+++ Data supplied

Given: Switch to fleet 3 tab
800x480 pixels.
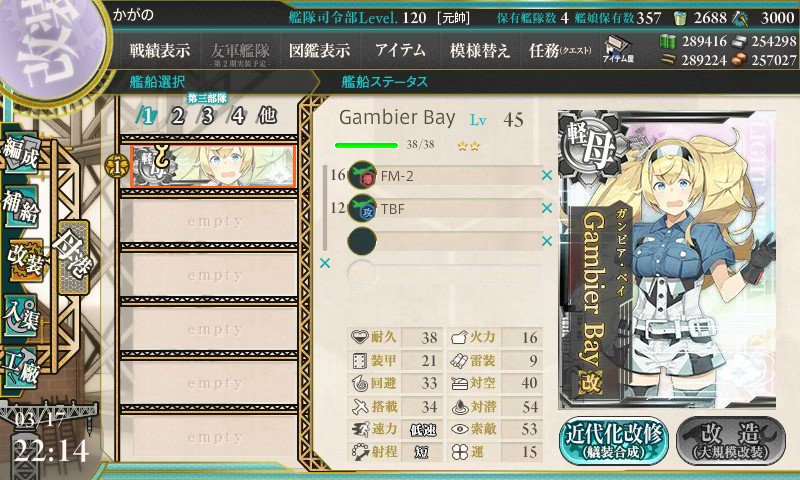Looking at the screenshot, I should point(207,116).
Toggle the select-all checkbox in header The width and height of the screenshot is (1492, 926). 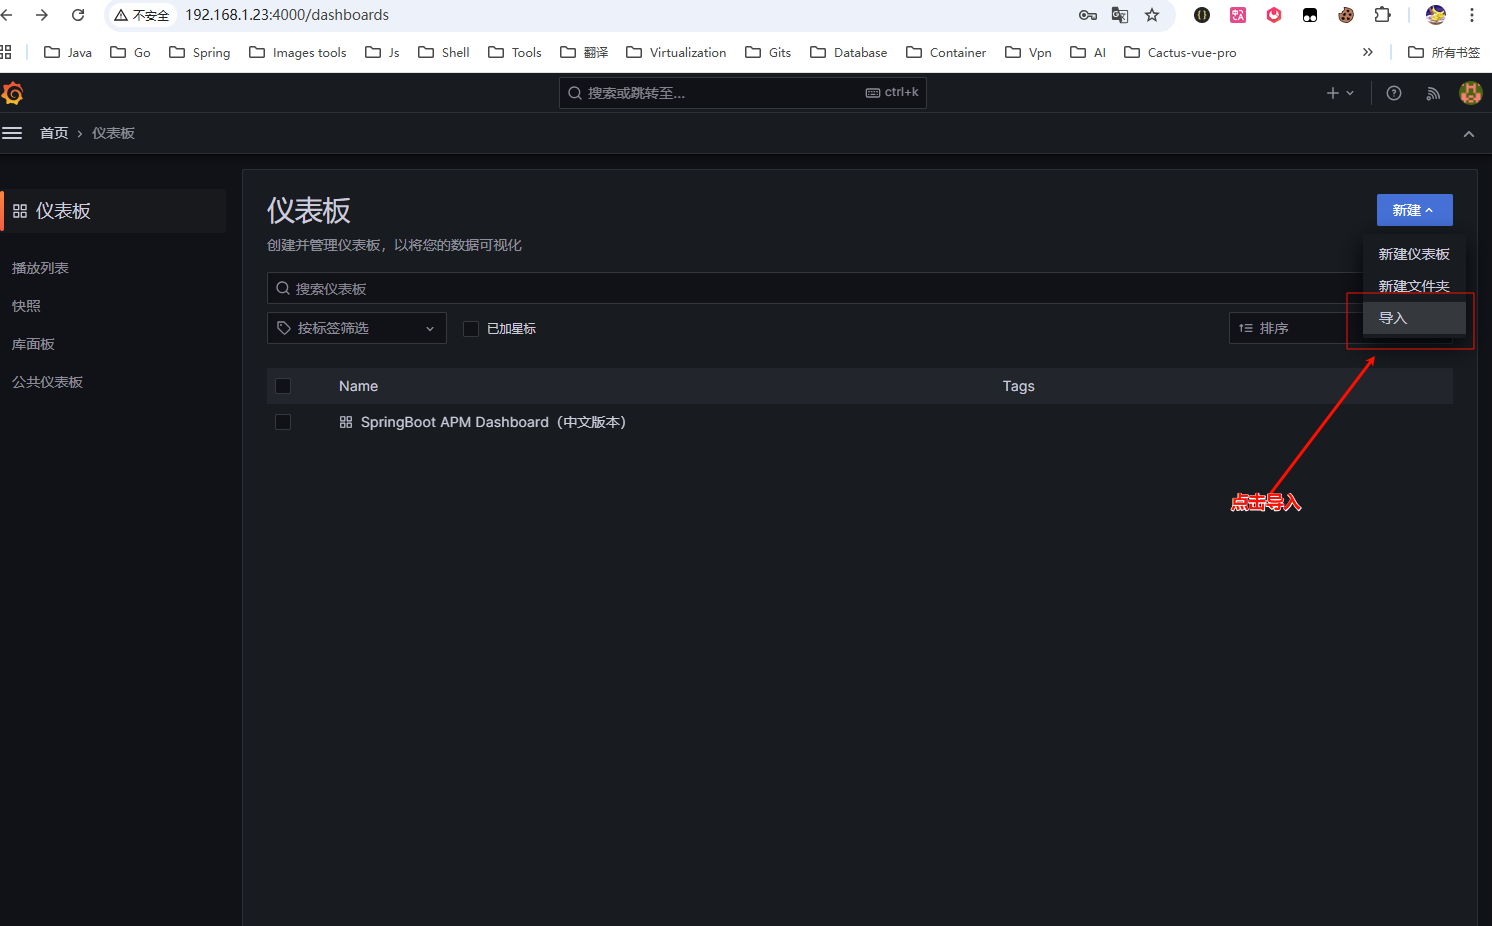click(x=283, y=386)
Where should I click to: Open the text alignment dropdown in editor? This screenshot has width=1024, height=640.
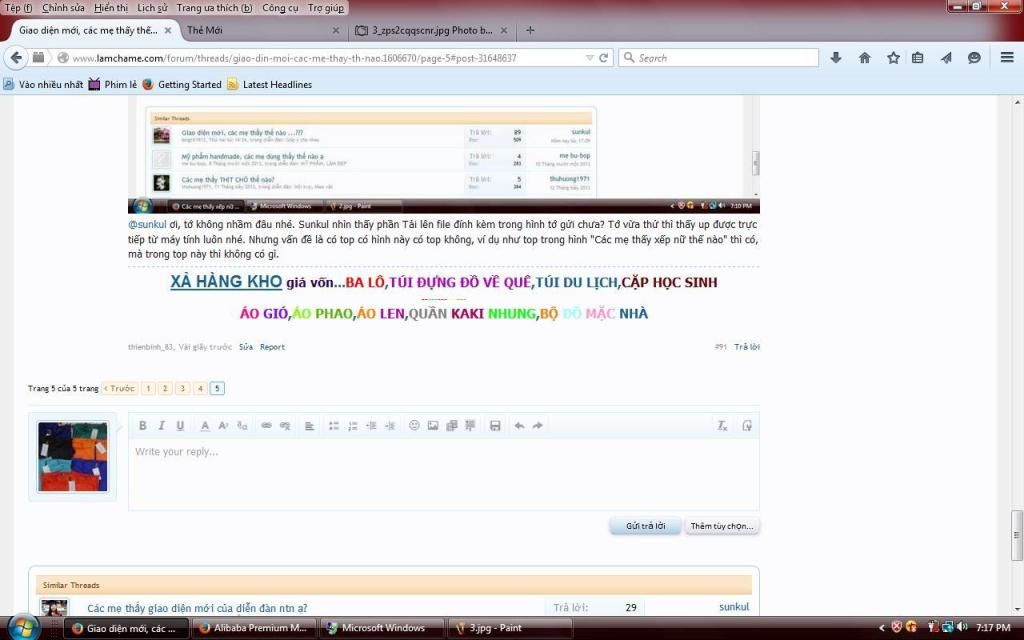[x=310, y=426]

++++++

** Given problem **
Return, word for word, the lines of the listing from the line with "Where should I" up to and including its final line. Leave the pictures out.

** Written answer **
Where should I click to: Open the text alignment dropdown in editor? This screenshot has width=1024, height=640.
[x=310, y=426]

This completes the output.